With about three million Nigerians requiring treatment and given the new guideline by the World Health Organisation of test and treat, it means that Nigeria has a lot of work to do.

He said the biggest challenge facing HIV activities in Nigeria is how to fund its response as donors withdraw support.

“A response that is dedicated 80 per cent to donors is not healthy at all particularly as it stands now, everyone who has HIV needs to treated.

“But we want the funding to go beyond the government. Resource mobilisatiom must come from every level from the federal, state and local government and to the private sector.

“We have been to states like Delta and Benue who have put state health insurance agency and which I think is really going to work because we cannot continue looking at the government.

“Instead of looking to the government, everybody is putting money as a premium and even funders are interested in putting money as a premium. When you do that, there’s a lot more money for health and ensures that those put money also put their eyes there.

“There are still other ways like taxes. Abroad, they are doing airline tax, GSM tax, in Taiwan, there national health insurance incorporates all these and ensures that have more money,” Idoko said.

Also, the secretary of Network of People Living with HIV/AIDS in Nigeria (NEPWHAN), Abdul Kadir Ibrahim charged Nigerians and people living with HIV to own up to responsibility by stop demanding for stipends before visiting clinics.

“We also need to contribute to the HIV response as well. Government and partners pay for the drugs and the laboratory baseline investigations.

“Why should a mentor mother still be asking for stipend for the service she gave gave to her colleagues who are also HIV positive like her? As individuals, we also need to be paying back to the community. It is high time we came and volunteered at some of our facilities,” he said.

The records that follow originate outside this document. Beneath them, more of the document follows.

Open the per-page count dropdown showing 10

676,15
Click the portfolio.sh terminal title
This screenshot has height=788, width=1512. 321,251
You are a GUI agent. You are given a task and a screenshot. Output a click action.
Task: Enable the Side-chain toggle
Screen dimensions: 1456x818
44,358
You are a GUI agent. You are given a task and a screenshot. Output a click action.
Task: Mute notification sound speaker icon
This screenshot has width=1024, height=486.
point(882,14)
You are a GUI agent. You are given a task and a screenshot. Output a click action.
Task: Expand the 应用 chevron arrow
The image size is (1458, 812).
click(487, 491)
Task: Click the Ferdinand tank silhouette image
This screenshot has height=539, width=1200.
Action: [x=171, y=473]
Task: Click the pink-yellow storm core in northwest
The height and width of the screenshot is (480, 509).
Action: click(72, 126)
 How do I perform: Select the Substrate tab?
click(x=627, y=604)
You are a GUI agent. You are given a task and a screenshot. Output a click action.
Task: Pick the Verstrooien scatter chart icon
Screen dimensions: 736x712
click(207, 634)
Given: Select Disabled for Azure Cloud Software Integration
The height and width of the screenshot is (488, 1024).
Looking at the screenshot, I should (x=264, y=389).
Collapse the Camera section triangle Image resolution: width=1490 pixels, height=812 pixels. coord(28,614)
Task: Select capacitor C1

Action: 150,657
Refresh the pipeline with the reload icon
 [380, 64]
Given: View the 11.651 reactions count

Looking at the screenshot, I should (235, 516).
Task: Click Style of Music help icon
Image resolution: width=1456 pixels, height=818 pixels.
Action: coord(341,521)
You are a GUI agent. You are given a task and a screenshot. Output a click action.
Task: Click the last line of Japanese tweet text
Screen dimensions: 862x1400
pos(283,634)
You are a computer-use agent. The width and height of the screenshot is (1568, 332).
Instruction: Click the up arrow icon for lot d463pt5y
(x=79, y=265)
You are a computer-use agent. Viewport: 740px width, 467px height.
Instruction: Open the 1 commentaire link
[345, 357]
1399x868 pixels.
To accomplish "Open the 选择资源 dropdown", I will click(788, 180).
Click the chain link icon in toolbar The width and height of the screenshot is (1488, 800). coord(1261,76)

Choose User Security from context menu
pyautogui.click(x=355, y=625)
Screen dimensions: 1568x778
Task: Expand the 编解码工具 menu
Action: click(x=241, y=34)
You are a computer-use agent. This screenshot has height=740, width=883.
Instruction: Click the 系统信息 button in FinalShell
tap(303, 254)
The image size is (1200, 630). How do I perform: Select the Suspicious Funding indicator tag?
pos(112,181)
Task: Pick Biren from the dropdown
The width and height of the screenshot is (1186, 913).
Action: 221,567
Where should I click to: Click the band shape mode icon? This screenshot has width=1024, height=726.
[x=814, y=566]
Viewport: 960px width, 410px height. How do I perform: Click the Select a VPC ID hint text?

Meanwhile, the Executive Director of the National Primary Health Care Development Agency (NPHCDA), Dr Ado Muhammed, is optimistic that even with dwindling donor funds, the agency can survive with funds as provided by the National Health Act.

He said: “The National Health Act provides for the Basic Health Care Provision Fund to provide access to basic health care services for Nigerians, the first such fund in the history of the country. This will be disbursed as grants to states.

“The Basic Health Care Provision fund shall be financed from the federal government annual grant of not less than one per cent of its Consolidated Revenue Fund, and grants by international donor partners.
Muhammed added that passage of the Bill is a significant milestone towards achieving Universal Health Coverage (UHC) for all Nigerians.